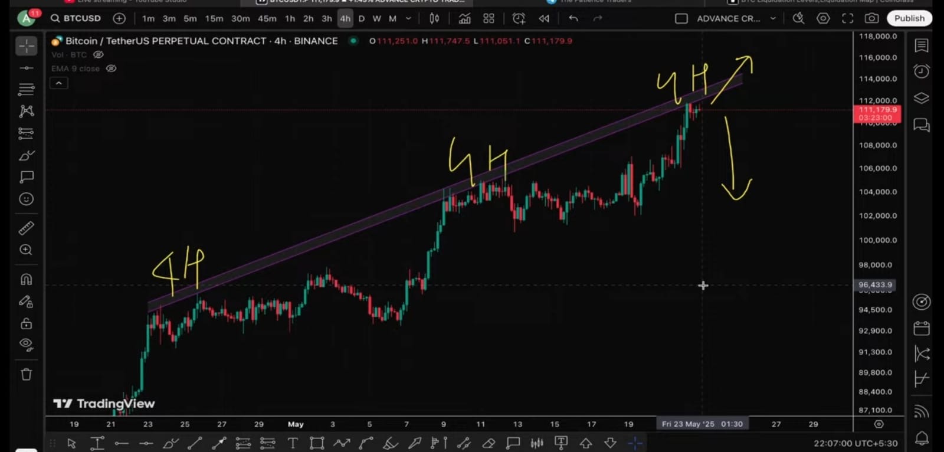Viewport: 944px width, 452px height.
Task: Select the ruler measure tool
Action: point(26,228)
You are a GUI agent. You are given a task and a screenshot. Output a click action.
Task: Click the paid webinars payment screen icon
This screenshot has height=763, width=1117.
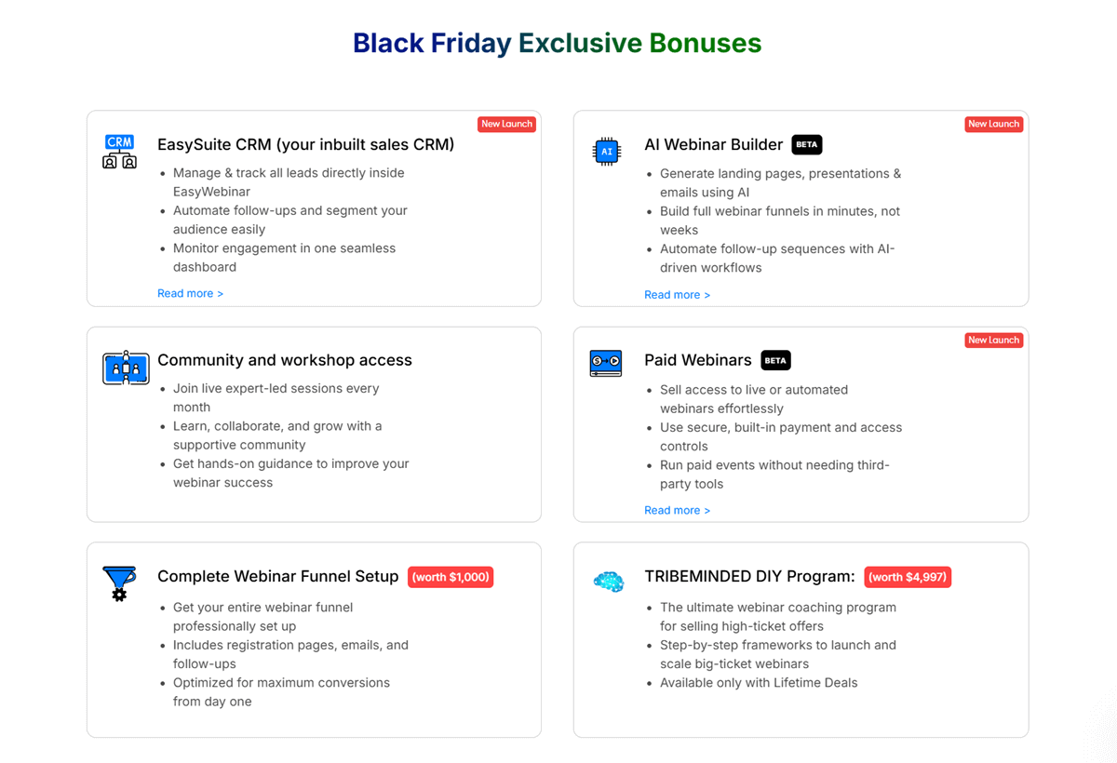pyautogui.click(x=606, y=364)

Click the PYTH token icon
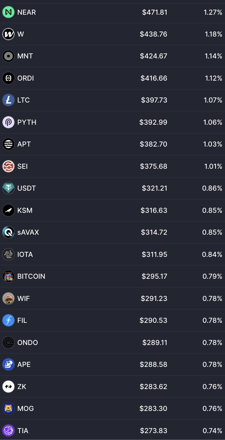8,122
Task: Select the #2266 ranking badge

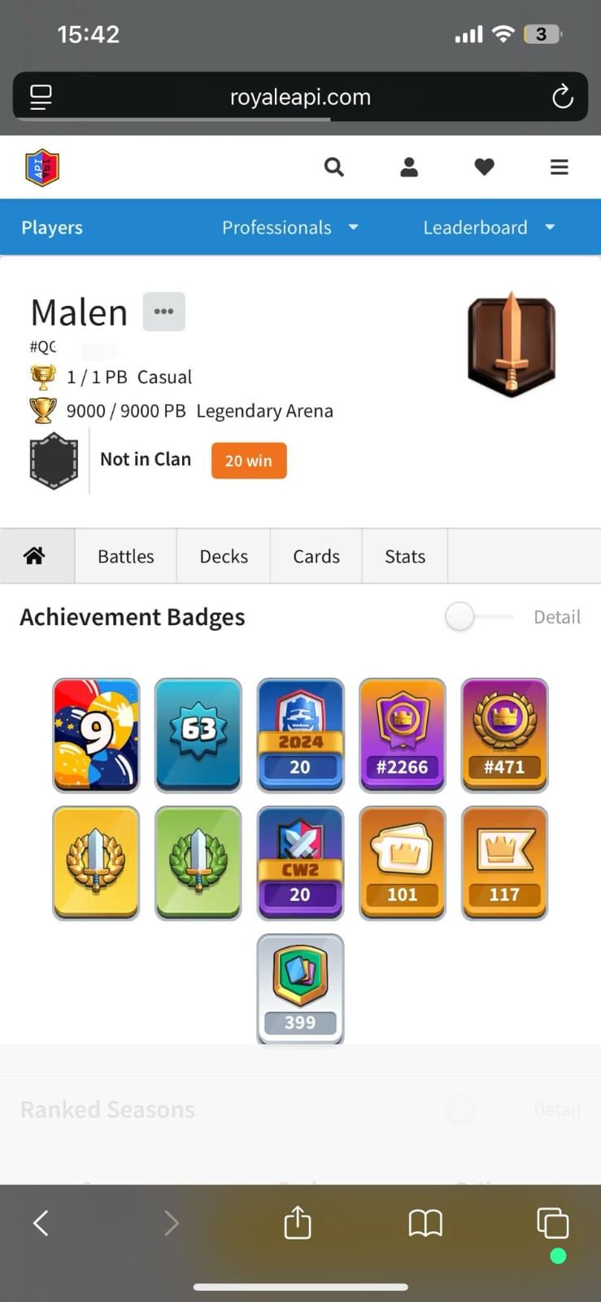Action: pyautogui.click(x=403, y=736)
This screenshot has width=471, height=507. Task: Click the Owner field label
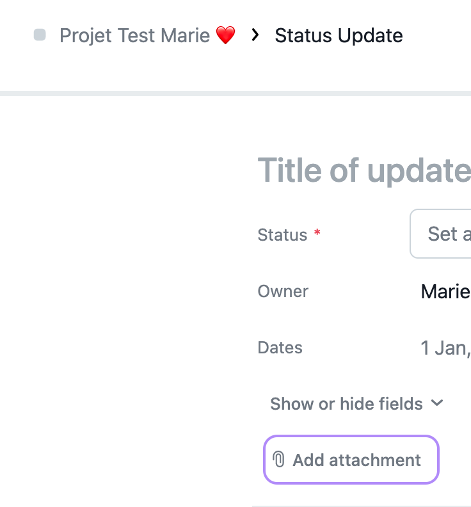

········

• To do: Find the line that has "This screenshot has height=763, width=1117." in the listing, then retype it and each later line up to the last, exactly. Leave pictures out.

• Result for this exercise:
This screenshot has height=763, width=1117.
pyautogui.click(x=606, y=364)

Click the PYTH token icon
8,122
Task: Select the #2266 ranking badge

Action: pyautogui.click(x=403, y=736)
This screenshot has width=471, height=507. Task: Click the Owner field label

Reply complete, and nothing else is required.